---------- EXTRACTED INFORMATION ----------
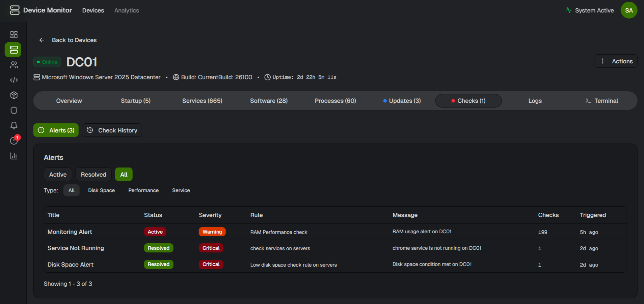Open alerts icon with red badge
The image size is (644, 304).
tap(14, 141)
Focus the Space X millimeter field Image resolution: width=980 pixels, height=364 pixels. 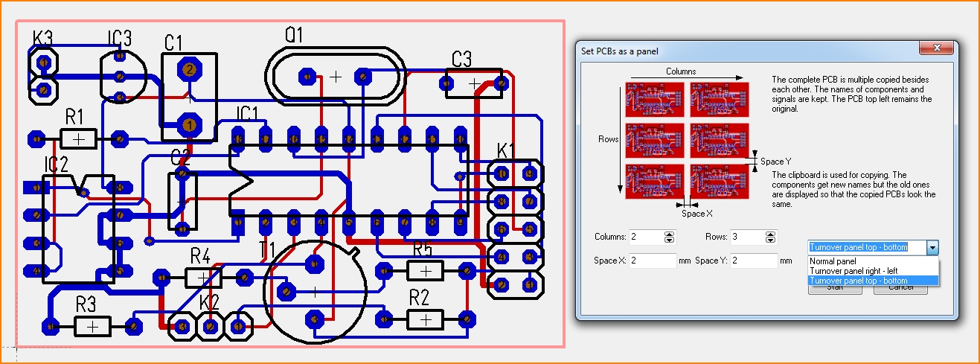[x=653, y=261]
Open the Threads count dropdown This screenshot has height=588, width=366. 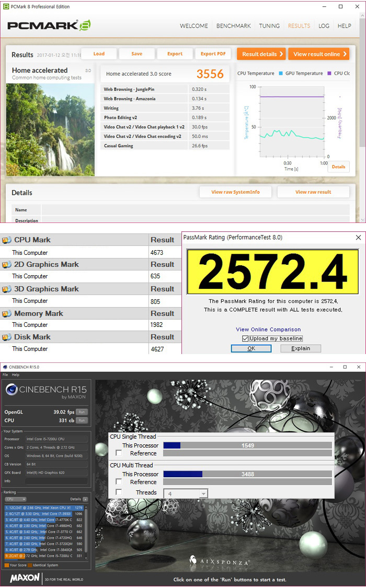(x=203, y=493)
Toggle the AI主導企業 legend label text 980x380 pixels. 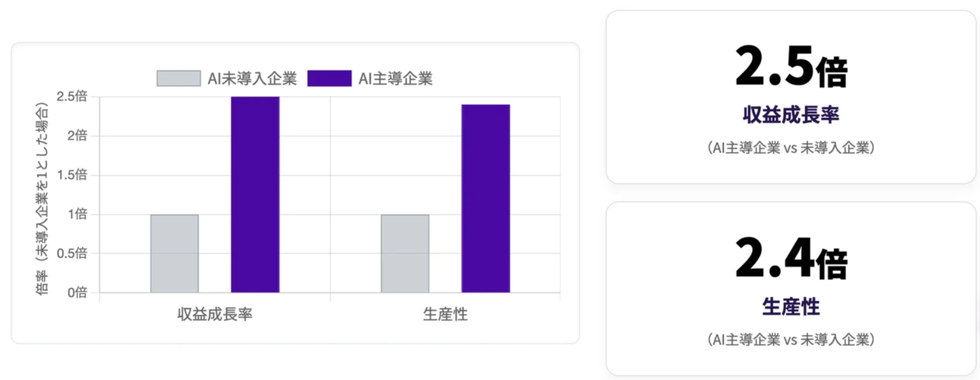[x=395, y=78]
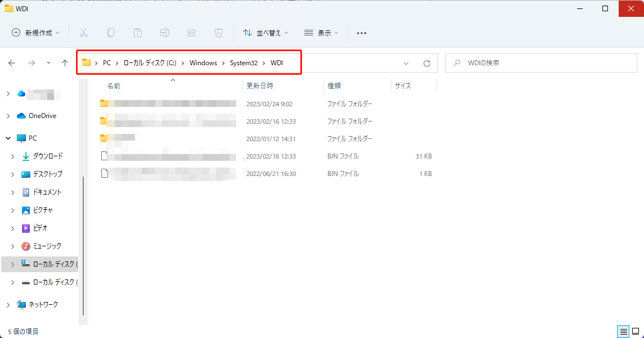Select the Copy icon in the toolbar
The height and width of the screenshot is (338, 644).
[111, 33]
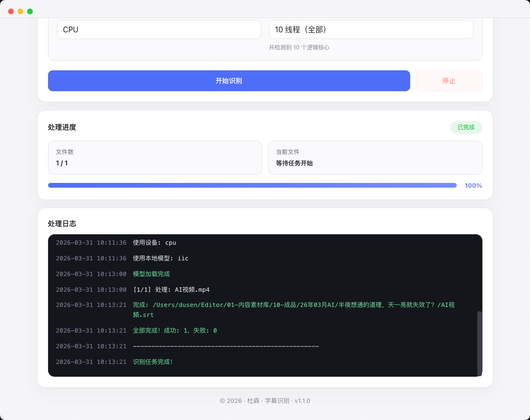Click the 100% progress label

(473, 185)
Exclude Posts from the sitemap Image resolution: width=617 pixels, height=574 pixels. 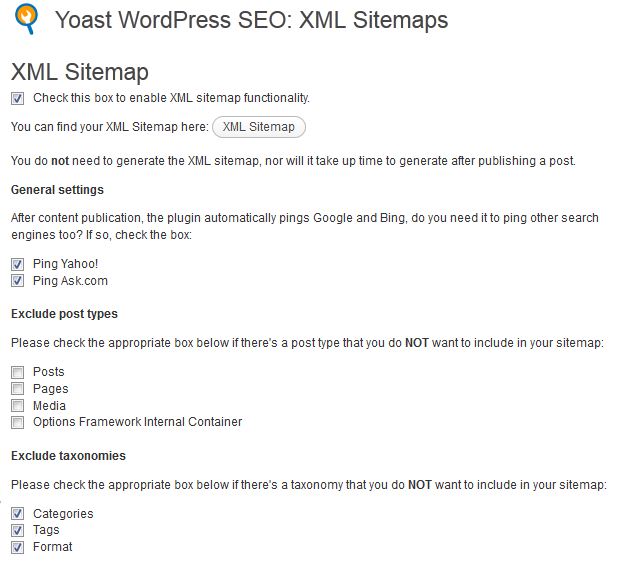pos(17,372)
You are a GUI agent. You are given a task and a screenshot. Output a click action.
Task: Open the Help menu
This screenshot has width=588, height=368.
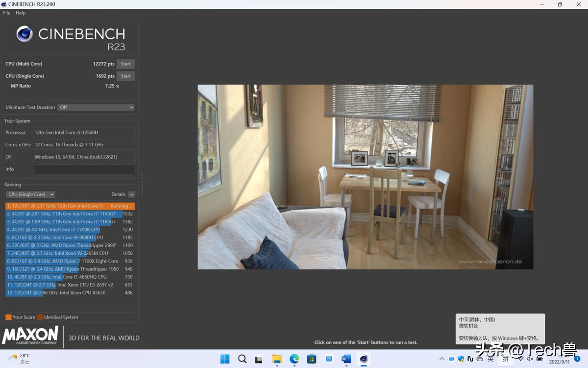(x=21, y=13)
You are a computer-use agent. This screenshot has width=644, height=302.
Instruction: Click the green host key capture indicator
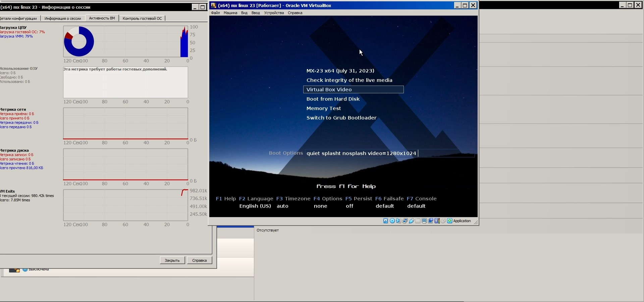(x=450, y=221)
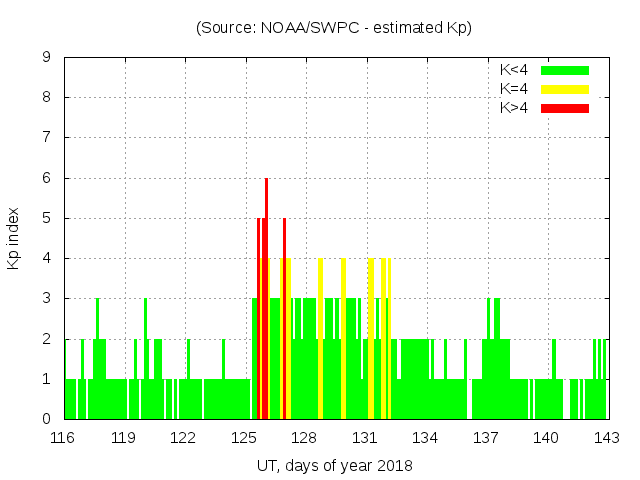Click the yellow K=4 legend swatch
This screenshot has width=640, height=480.
point(565,89)
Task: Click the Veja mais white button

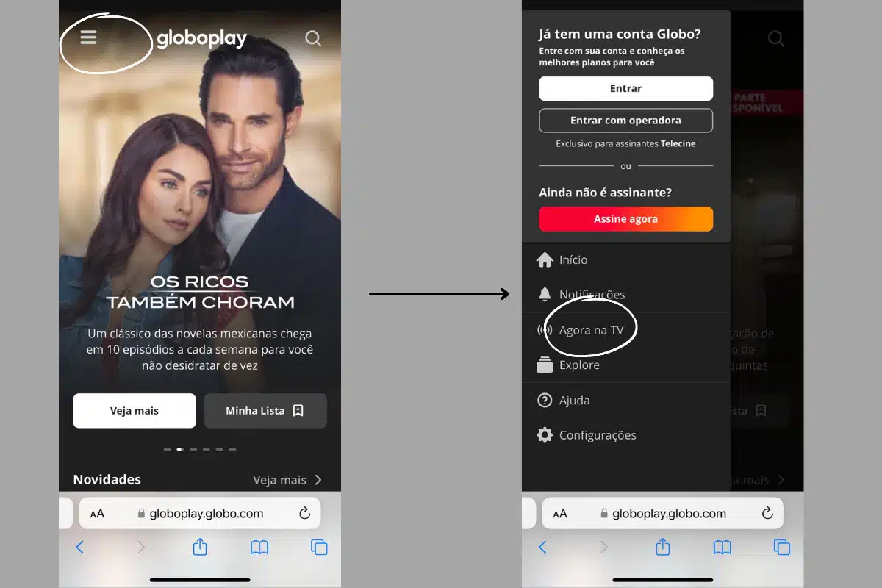Action: [x=135, y=411]
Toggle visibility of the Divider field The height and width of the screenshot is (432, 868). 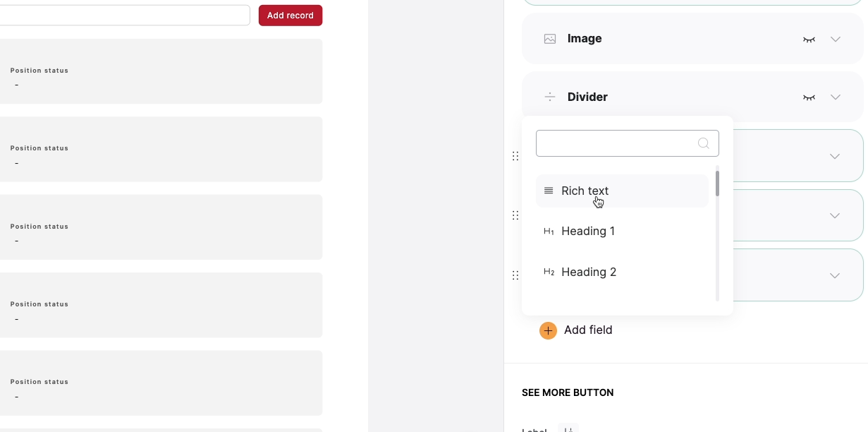tap(809, 97)
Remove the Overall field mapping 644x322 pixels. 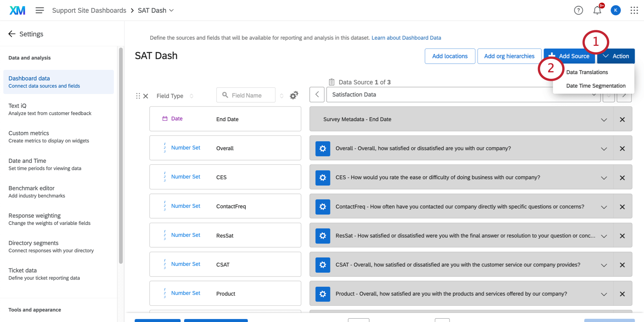(622, 149)
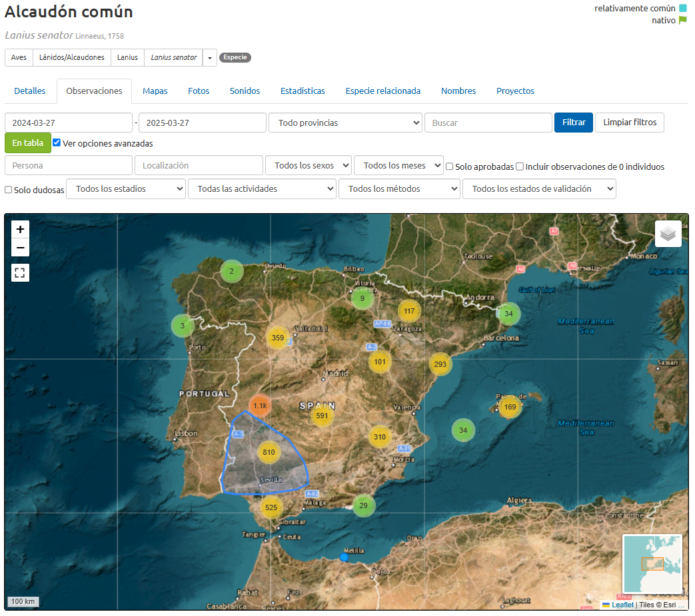Open the map layers control
This screenshot has height=616, width=695.
point(668,234)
----------
▸ **DESCRIPTION OF THE TASK**
In the records above, the lines containing the string "agent" should be counted; give only the total.

▸ **RESPONSE TO THE EXERCISE**
2